1. A method of positioning a human body for x-ray transmission examination, characterized by, The method comprises the following steps: obtaining a visible light image of a patient on a hospital bed and a preoperative medical image of the patient obtained by using a perspective examination device; obtaining a corresponding patient parameterized model based on the visible light image, and fitting a standard bone model based on the patient parameterized model; segmenting and reconstructing the preoperative medical image to obtain an individualized bone model; fusing the individualized bone model and the standard bone model based on target bone landmark points to obtain a target fusion image, so as to realize target organ positioning of the patient.

2. The method of positioning a body for x-ray transmission examination according to claim 1, wherein, The step of fitting the standard bone model based on the patient parameterized model comprises the following steps: generating bone wrapping surface data and obtaining skin surface data based on the patient parameterized model; fitting the standard bone model based on the bone wrapping surface data and the skin surface data.
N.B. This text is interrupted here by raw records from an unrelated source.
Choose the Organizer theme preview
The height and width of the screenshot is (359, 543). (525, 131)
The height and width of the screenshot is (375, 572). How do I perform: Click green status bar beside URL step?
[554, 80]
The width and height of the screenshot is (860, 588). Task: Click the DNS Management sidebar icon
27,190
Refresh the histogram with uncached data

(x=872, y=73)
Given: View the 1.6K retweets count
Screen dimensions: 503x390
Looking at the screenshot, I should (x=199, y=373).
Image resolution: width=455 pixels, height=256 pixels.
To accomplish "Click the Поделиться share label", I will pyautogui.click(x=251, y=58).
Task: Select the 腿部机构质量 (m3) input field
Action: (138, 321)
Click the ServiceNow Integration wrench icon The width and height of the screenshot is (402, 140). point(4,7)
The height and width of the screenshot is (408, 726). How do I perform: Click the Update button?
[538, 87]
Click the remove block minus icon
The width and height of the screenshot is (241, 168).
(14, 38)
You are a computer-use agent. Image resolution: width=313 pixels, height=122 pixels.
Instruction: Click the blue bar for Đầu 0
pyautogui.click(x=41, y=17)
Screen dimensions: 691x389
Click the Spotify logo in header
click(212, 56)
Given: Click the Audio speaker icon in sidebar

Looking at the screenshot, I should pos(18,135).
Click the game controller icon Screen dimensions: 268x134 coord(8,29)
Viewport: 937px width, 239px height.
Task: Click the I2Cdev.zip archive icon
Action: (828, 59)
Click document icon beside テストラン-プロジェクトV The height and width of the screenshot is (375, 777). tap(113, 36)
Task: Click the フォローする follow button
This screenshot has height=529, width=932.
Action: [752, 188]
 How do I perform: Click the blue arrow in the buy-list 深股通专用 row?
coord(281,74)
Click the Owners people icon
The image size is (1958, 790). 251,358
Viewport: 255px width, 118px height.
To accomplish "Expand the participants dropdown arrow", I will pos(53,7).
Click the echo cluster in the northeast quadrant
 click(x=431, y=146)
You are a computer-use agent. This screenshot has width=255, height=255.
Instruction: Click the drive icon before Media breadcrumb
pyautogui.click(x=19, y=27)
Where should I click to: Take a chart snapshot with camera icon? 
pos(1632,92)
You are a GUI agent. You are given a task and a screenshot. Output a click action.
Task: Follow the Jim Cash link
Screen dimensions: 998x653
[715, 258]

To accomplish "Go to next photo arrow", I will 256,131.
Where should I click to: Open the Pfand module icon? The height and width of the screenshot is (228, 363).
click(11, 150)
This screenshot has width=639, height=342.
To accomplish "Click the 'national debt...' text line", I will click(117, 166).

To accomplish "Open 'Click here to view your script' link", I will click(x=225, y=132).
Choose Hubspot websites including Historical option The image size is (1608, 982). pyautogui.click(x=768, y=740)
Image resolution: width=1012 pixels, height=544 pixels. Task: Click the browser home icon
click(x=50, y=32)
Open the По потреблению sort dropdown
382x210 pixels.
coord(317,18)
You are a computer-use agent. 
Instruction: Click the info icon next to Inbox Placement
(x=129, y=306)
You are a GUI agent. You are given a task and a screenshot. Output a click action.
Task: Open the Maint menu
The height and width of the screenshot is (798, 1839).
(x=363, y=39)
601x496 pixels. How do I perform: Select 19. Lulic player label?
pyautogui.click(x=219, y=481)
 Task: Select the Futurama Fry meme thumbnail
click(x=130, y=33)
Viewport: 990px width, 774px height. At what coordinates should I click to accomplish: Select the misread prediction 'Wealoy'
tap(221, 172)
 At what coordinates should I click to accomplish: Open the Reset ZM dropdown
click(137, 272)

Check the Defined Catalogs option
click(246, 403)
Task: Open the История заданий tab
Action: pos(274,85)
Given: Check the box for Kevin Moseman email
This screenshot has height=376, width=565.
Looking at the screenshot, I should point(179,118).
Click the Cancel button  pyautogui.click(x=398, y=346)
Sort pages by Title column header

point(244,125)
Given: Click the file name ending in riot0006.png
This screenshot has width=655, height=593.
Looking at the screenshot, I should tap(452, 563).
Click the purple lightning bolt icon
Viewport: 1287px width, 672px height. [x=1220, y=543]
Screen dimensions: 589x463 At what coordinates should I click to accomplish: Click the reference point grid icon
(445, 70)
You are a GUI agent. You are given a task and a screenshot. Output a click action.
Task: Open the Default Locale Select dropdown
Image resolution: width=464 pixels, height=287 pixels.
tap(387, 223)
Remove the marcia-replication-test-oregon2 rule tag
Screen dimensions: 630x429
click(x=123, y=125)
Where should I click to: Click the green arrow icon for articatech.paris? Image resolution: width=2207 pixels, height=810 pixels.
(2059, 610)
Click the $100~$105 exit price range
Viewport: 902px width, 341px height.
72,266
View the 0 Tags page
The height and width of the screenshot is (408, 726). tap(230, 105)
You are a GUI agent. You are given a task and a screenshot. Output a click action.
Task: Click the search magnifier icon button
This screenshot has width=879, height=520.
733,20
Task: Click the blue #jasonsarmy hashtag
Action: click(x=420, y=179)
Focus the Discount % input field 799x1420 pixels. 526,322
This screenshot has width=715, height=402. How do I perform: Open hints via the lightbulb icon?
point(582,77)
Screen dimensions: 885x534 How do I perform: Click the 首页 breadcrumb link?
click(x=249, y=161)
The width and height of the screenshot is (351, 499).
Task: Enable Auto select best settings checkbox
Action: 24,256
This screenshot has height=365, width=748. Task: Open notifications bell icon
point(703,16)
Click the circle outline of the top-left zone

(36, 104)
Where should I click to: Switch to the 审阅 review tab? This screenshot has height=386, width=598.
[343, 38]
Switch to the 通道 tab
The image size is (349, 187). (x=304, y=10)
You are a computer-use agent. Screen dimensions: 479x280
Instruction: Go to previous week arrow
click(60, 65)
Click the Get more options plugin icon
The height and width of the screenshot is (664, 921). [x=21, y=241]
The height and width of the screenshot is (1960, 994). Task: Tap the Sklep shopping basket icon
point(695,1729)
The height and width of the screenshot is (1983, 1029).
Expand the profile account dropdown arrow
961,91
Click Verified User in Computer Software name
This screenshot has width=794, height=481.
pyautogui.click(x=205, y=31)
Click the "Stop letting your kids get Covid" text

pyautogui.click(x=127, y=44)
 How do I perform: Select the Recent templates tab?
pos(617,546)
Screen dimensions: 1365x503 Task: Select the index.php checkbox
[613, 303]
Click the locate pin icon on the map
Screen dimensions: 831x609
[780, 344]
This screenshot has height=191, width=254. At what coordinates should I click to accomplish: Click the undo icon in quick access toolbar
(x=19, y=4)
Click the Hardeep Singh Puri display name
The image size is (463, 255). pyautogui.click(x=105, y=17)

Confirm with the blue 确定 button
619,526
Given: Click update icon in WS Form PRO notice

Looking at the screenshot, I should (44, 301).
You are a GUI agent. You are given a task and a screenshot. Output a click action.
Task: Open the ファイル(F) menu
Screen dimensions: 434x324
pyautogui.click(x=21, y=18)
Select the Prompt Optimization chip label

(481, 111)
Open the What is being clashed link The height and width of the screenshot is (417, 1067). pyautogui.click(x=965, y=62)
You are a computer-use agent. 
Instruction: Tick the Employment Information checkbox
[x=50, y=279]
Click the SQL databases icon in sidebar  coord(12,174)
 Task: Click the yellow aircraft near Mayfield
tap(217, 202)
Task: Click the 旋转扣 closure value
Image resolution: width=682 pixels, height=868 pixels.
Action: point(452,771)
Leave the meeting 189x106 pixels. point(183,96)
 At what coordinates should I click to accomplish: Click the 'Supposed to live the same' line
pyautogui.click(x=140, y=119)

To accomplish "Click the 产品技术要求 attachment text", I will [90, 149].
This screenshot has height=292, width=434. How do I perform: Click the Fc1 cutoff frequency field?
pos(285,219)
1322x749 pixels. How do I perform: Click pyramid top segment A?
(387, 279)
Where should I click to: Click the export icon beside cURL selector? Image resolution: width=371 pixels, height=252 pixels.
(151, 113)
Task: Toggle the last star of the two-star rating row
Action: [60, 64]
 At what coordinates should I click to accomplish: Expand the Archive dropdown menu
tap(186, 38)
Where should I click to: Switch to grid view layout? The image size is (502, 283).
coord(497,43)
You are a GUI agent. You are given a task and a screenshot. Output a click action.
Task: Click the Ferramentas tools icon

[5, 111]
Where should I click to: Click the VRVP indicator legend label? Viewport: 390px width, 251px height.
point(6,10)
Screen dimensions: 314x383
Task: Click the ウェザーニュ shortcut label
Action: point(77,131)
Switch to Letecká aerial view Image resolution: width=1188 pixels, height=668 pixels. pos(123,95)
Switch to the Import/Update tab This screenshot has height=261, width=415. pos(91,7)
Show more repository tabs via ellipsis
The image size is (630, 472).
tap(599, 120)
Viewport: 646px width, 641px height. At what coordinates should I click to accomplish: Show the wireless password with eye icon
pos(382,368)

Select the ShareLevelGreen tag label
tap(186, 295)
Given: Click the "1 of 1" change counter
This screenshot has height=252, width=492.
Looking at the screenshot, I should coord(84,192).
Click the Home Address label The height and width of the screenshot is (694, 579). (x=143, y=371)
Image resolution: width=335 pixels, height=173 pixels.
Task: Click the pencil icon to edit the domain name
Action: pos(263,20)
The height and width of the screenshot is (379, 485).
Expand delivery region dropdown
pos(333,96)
3. The method of positioning a body for x-ray transmission examination according to claim 2, wherein, The step of fitting the standard bone model based on the bone wrapping surface data and the skin surface data using a nonlinear least square method comprises the following steps:

4. The method of positioning a body for x-ray transmission examination according to claim 3, wherein, setting a deformation surface parameter, obtaining energy based on the deformation surface parameter, the bone wrapping surface data and the skin surface data, and minimizing the energy using a nonlinear least square method, so as to obtain the standard bone model. The step of fusing the individualized bone model and the standard bone model based on target bone landmark points to obtain a target fusion image comprises the following steps:

5. The method of positioning a body for x-ray transmission examination according to claim 1, wherein, selecting a first target bone landmark point set of the individualized bone model in a preset order and a preset number; selecting a second target bone landmark point set of the standard bone model in a preset order and a preset number; fusing the first target bone landmark point set and the second target bone landmark point set in a corresponding order to obtain the target fusion image. The step of fusing the first target bone landmark point set and the second target bone landmark point set in a corresponding order to obtain the target fusion image comprises the following steps:

6. The method of positioning a body for x-ray transmission examination according to claim 5, wherein, corresponding each first target bone landmark point in the first target bone landmark point set and the second target bone landmark point set in a corresponding order; obtaining a spatial transformation combination, adjusting the individualized bone model based on the spatial transformation combination, so that the adjusted individualized bone model is consistent with a coordinate system of the standard bone model, thereby obtaining the target fusion image. The method comprises the following steps:

7. A human positioning system for X-ray transmission examination, characterized in that, an image acquisition module is configured to obtain a visible light image of a patient on a hospital bed and a preoperative medical image of the patient obtained by using a perspective examination device; a bone modeling module is configured to obtain a corresponding patient parameterized model based on the visible light image, and fit a standard bone model based on the patient parameterized model; a reconstruction module is configured to segment and reconstruct the preoperative medical image to obtain an individualized bone model; a fusion module is configured to fuse the individualized bone model and the standard bone model based on target bone landmark points to obtain a target fusion image, so as to realize target organ positioning of the patient. ​ 8. The human positioning system for x-ray transmission examination as claimed in claim 7 wherein, The skeleton modeling module, when used for fitting a standard skeleton model based on the patient parameterized model, is specifically configured to: generate skeleton wrapping surface data, and obtain skin surface data based on the patient parameterized model; and fit a standard skeleton model based on the skeleton wrapping surface data and the skin surface data.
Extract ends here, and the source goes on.